** WHAT YOU SHOULD DO **
Beginning at the line containing "Given: Click the", give again every line through the end of the data, unchanged and with both ends included. Drop any pictures.

** DATA UNDER STUDY **

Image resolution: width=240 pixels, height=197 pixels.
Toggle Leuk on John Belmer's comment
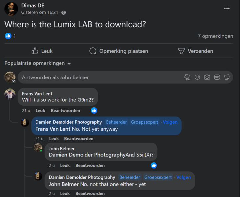coord(65,166)
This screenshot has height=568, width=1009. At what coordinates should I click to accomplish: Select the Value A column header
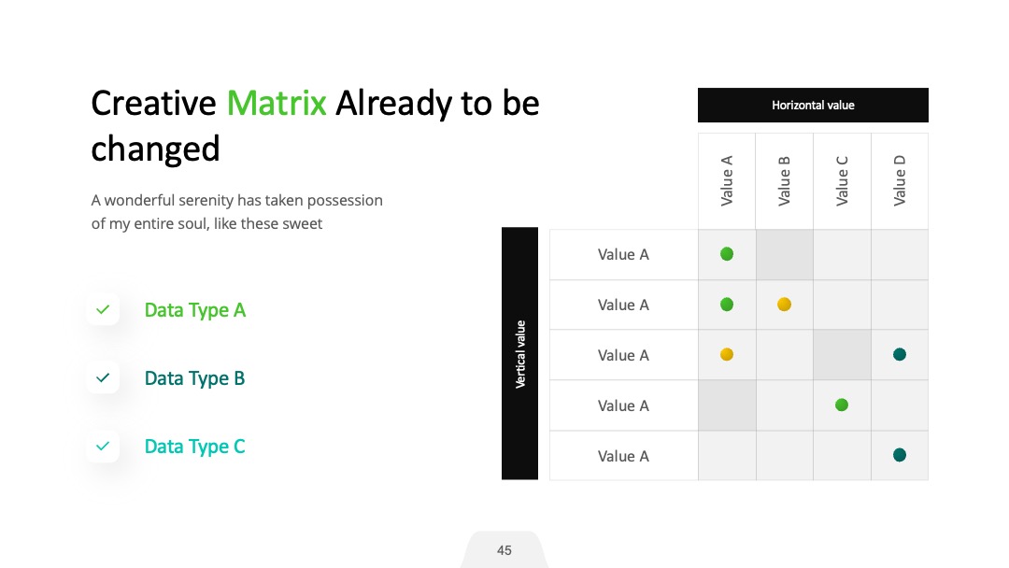click(727, 180)
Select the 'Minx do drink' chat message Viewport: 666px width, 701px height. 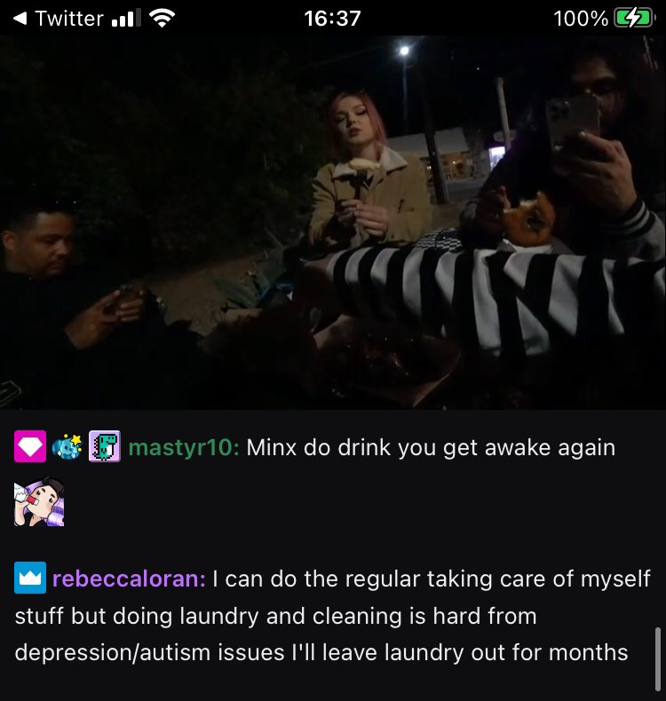coord(431,448)
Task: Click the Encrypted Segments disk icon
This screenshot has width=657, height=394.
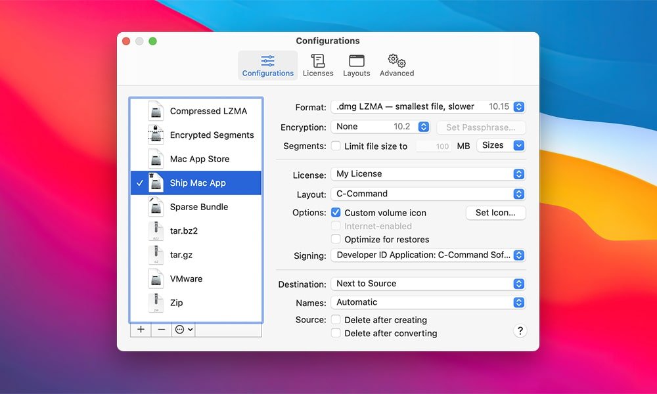Action: pyautogui.click(x=156, y=135)
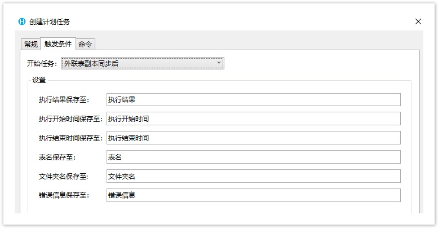This screenshot has width=438, height=228.
Task: Click the 文件夹名保存至 label
Action: (64, 177)
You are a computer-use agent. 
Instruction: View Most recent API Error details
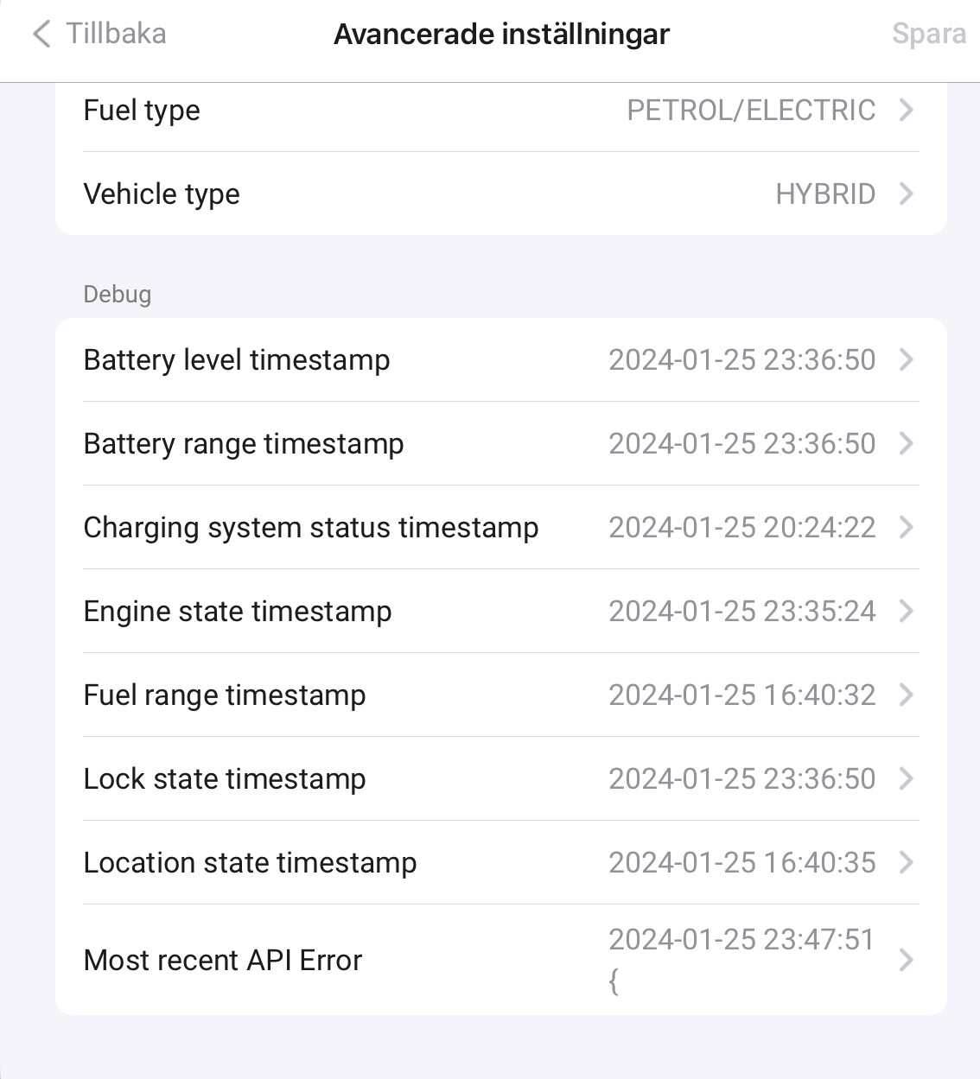[223, 961]
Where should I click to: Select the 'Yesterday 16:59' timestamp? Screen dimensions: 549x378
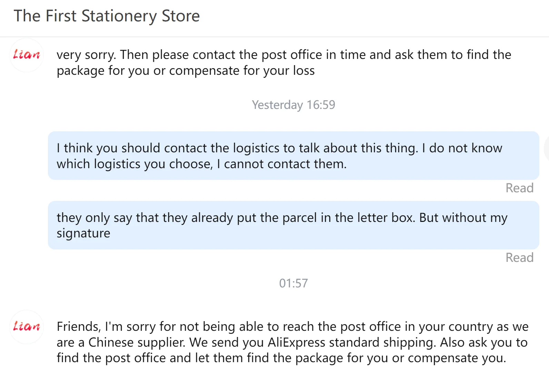point(293,105)
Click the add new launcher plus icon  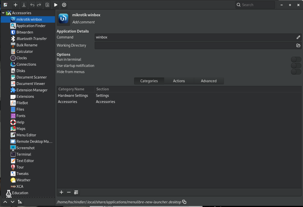pos(15,5)
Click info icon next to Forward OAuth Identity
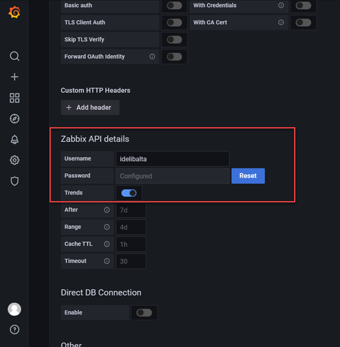The height and width of the screenshot is (347, 340). pos(152,57)
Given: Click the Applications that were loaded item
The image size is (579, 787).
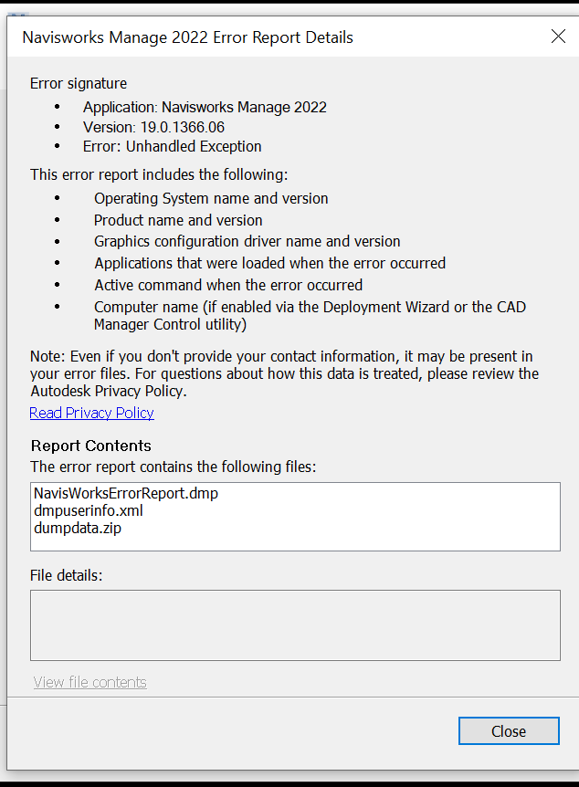Looking at the screenshot, I should click(269, 263).
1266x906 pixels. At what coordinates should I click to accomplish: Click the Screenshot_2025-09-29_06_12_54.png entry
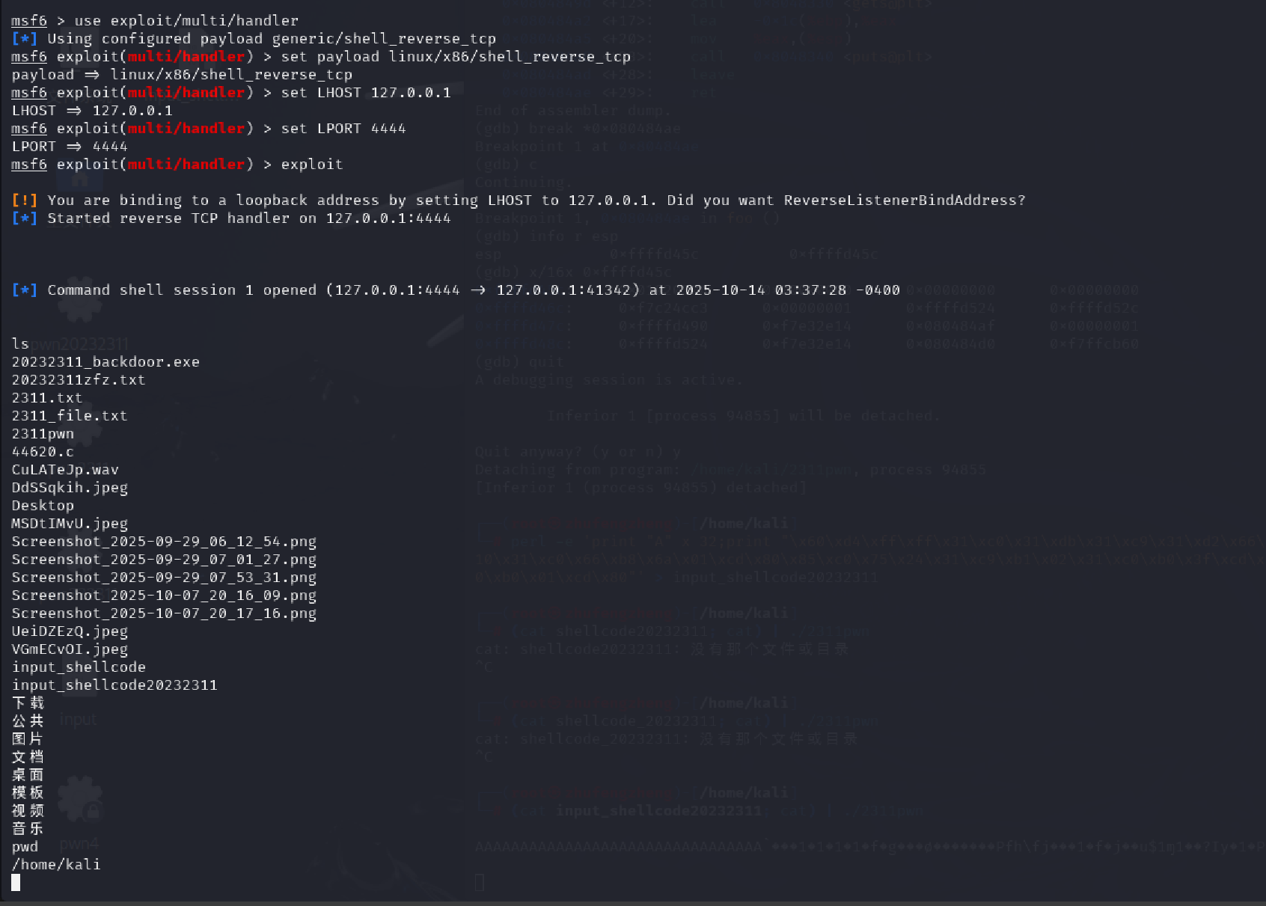click(164, 542)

** SOLUTION TO THIS PROBLEM **
Given: Click the Applications that were loaded item
The image size is (579, 787).
Looking at the screenshot, I should click(269, 263).
1266x906 pixels. At what coordinates should I click to accomplish: Click the Screenshot_2025-09-29_06_12_54.png entry
click(164, 542)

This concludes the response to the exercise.